Problems to solve:
**a)** List every kind of device that the passage on a global brain names as a portal or part of the networked world.
**b)** Answer these questions from the passage on a global brain, one answer per line:
(i) Who coined the phrase "the global brain"?
(ii) How many networked neurons does the passage give for the human brain?
(iii) What might emerge with all of humanity linked in an earth-spanning communications web?
**c)** Copy out the part of the passage on a global brain from "Welcome to the" to "might somehow emerge.".

Passage for review:
:::

Nerdshit

O/S for a Global Brain?

Welcome to the networked world. . Almost overnight, personal computers have morphed into communicators, digital appendages of a “global brain.” Along with hand held devices and interactive TVs, the computer has become our portal into a communication space of ever-expanding proportions. “The global brain”?a phrase coined over a decade ago by author Peter Russell?is indeed a compelling metaphor. Russell foresaw a point in the growth of computer networks and telecommunications where their complexity would equal that of the 100 billion or so networked neurons in the human brain. With all of humanity linked together in an earth-spanning communications web, a single overmind for the planet as a whole might somehow emerge.

:::

Listed entries:
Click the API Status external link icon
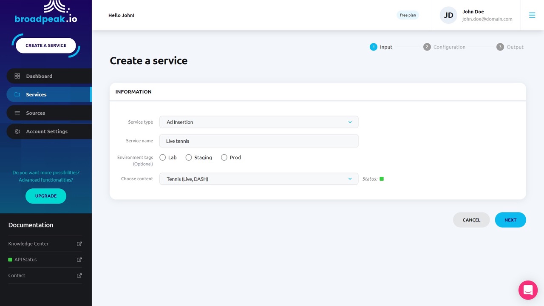 click(x=79, y=260)
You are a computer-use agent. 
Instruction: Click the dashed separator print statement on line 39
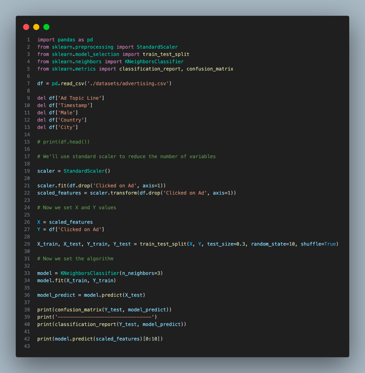coord(95,317)
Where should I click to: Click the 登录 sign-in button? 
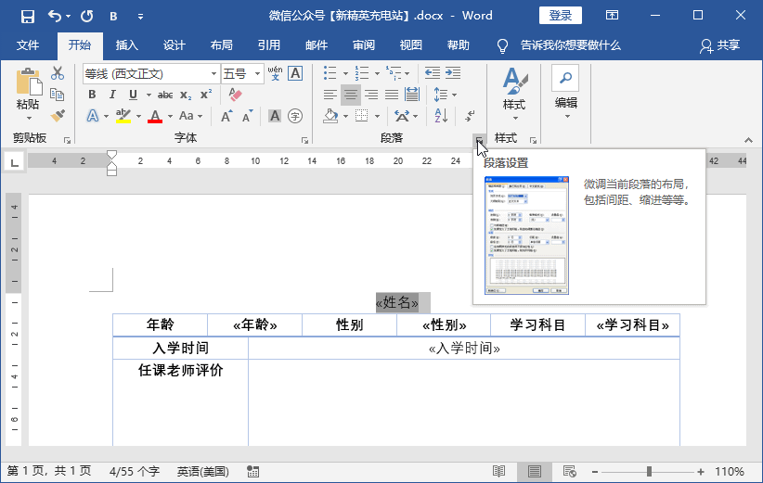click(x=560, y=16)
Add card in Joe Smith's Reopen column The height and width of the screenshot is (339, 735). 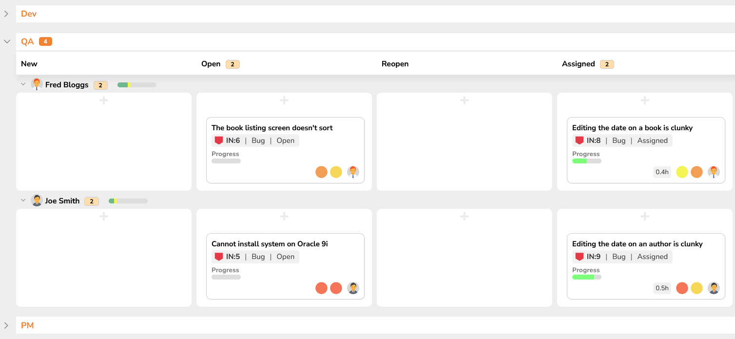coord(464,217)
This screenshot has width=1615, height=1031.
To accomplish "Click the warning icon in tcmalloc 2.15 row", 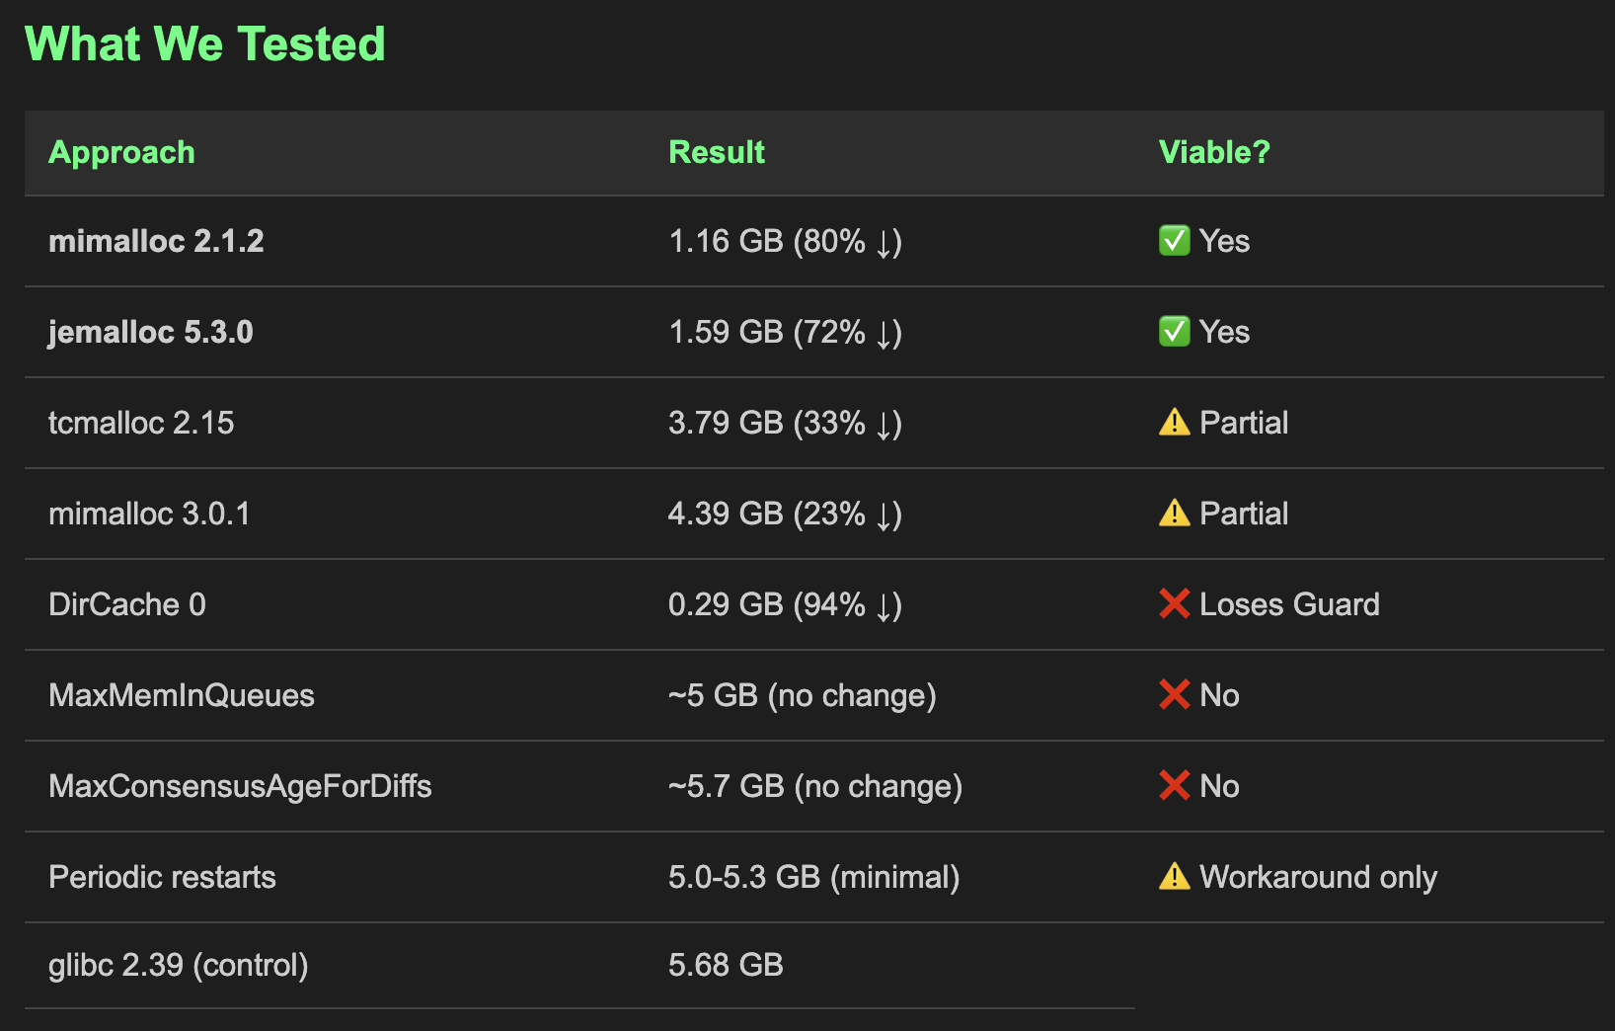I will tap(1174, 423).
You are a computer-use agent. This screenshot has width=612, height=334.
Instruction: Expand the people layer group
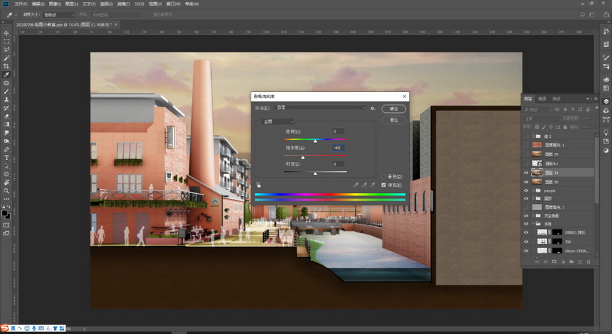coord(534,190)
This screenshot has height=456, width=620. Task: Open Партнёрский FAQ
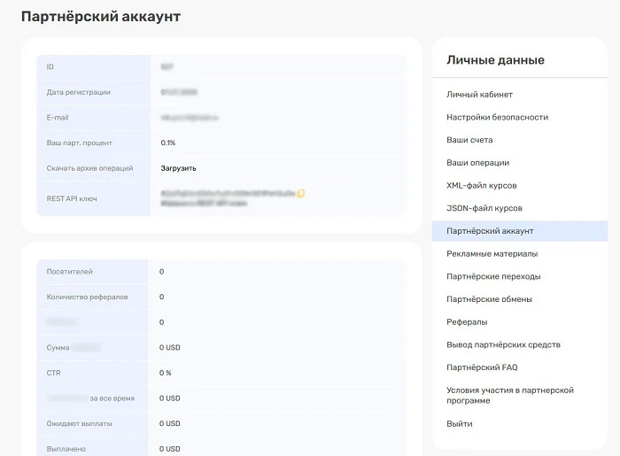[x=482, y=367]
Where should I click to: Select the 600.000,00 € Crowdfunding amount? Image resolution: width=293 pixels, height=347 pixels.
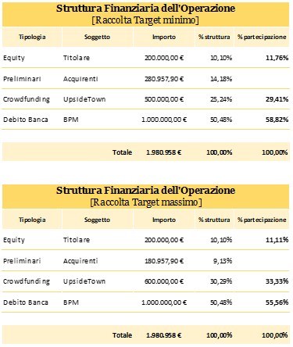pos(164,281)
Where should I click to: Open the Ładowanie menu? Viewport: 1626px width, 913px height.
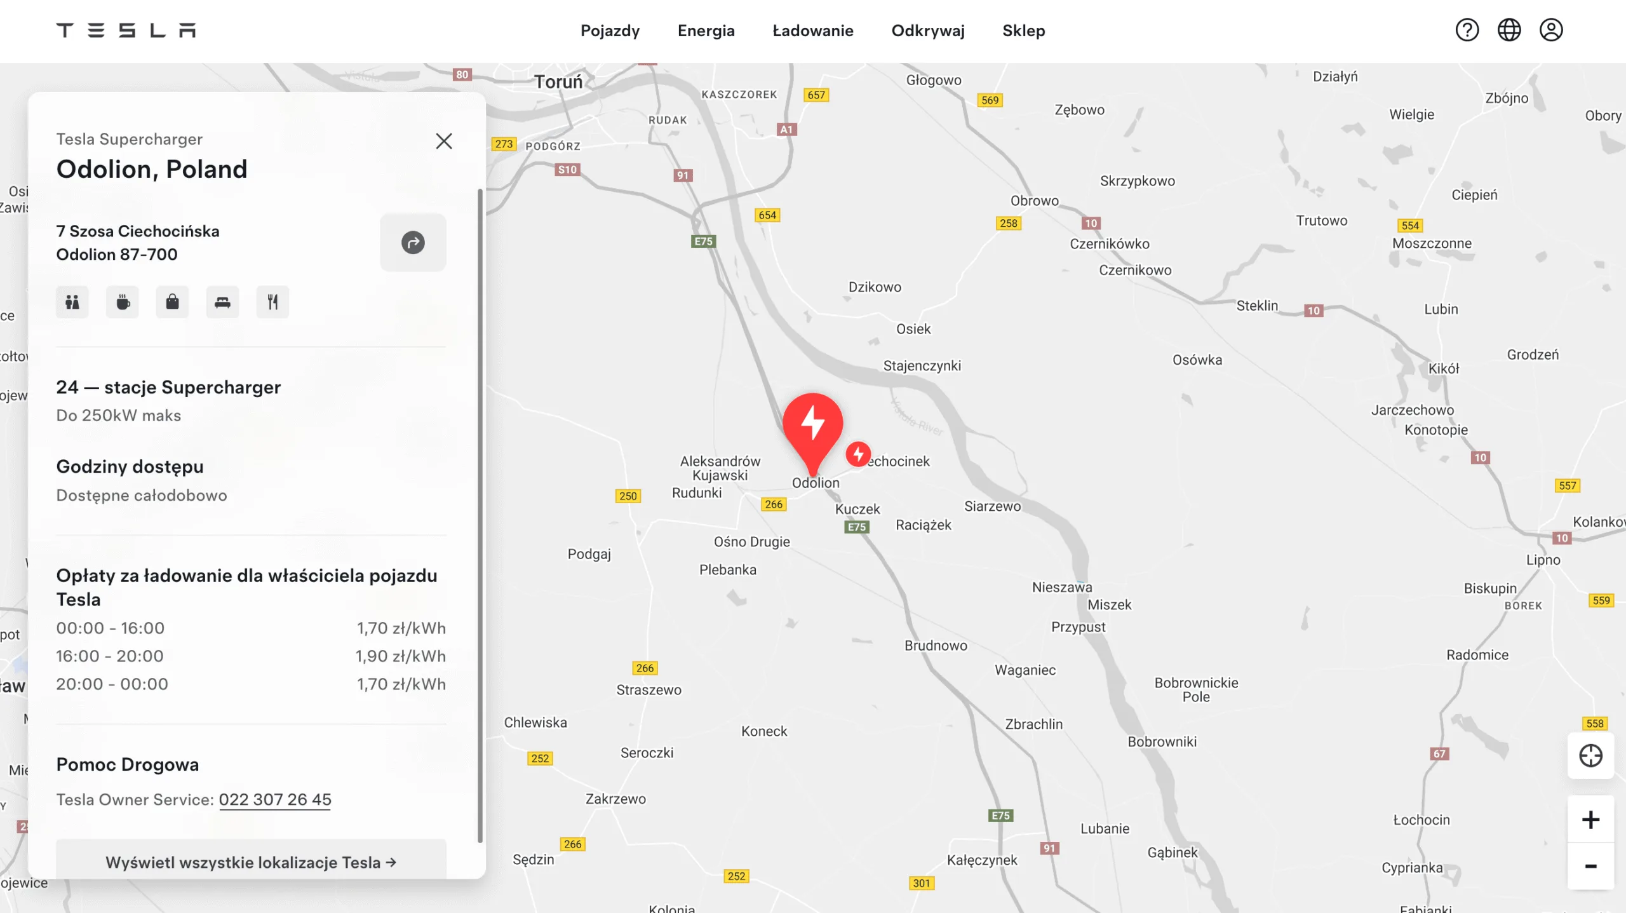point(813,30)
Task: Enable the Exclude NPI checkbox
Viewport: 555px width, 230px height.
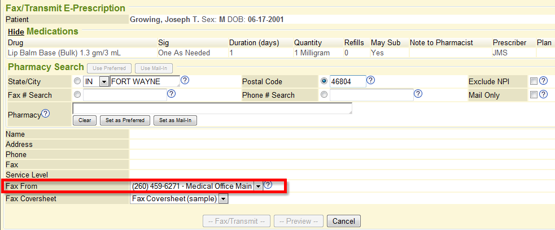Action: coord(534,81)
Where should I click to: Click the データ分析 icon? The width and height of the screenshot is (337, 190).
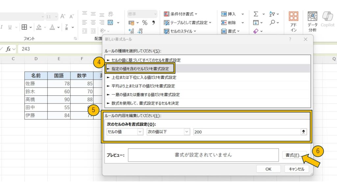(312, 22)
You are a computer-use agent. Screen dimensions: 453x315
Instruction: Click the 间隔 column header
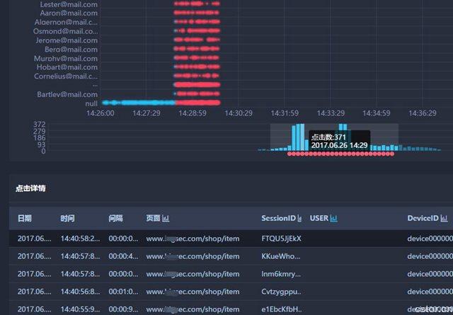coord(115,219)
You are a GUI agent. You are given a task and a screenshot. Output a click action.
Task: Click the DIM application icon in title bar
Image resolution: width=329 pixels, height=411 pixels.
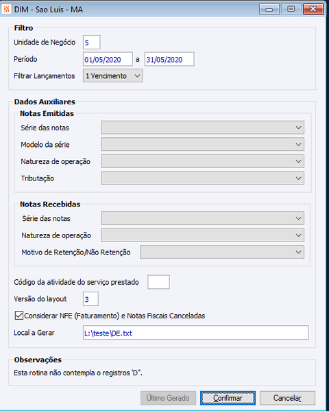pyautogui.click(x=6, y=10)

:::

Results for the exercise:
**a)** personal computers; hand held devices; interactive TVs

**b)**
(i) Peter Russell
(ii) 100 billion or so
(iii) A single overmind for the planet as a whole

**c)**
Welcome to the networked world. . Almost overnight, personal computers have morphed into communicators, digital appendages of a “global brain.” Along with hand held devices and interactive TVs, the computer has become our portal into a communication space of ever-expanding proportions. “The global brain”?a phrase coined over a decade ago by author Peter Russell?is indeed a compelling metaphor. Russell foresaw a point in the growth of computer networks and telecommunications where their complexity would equal that of the 100 billion or so networked neurons in the human brain. With all of humanity linked together in an earth-spanning communications web, a single overmind for the planet as a whole might somehow emerge.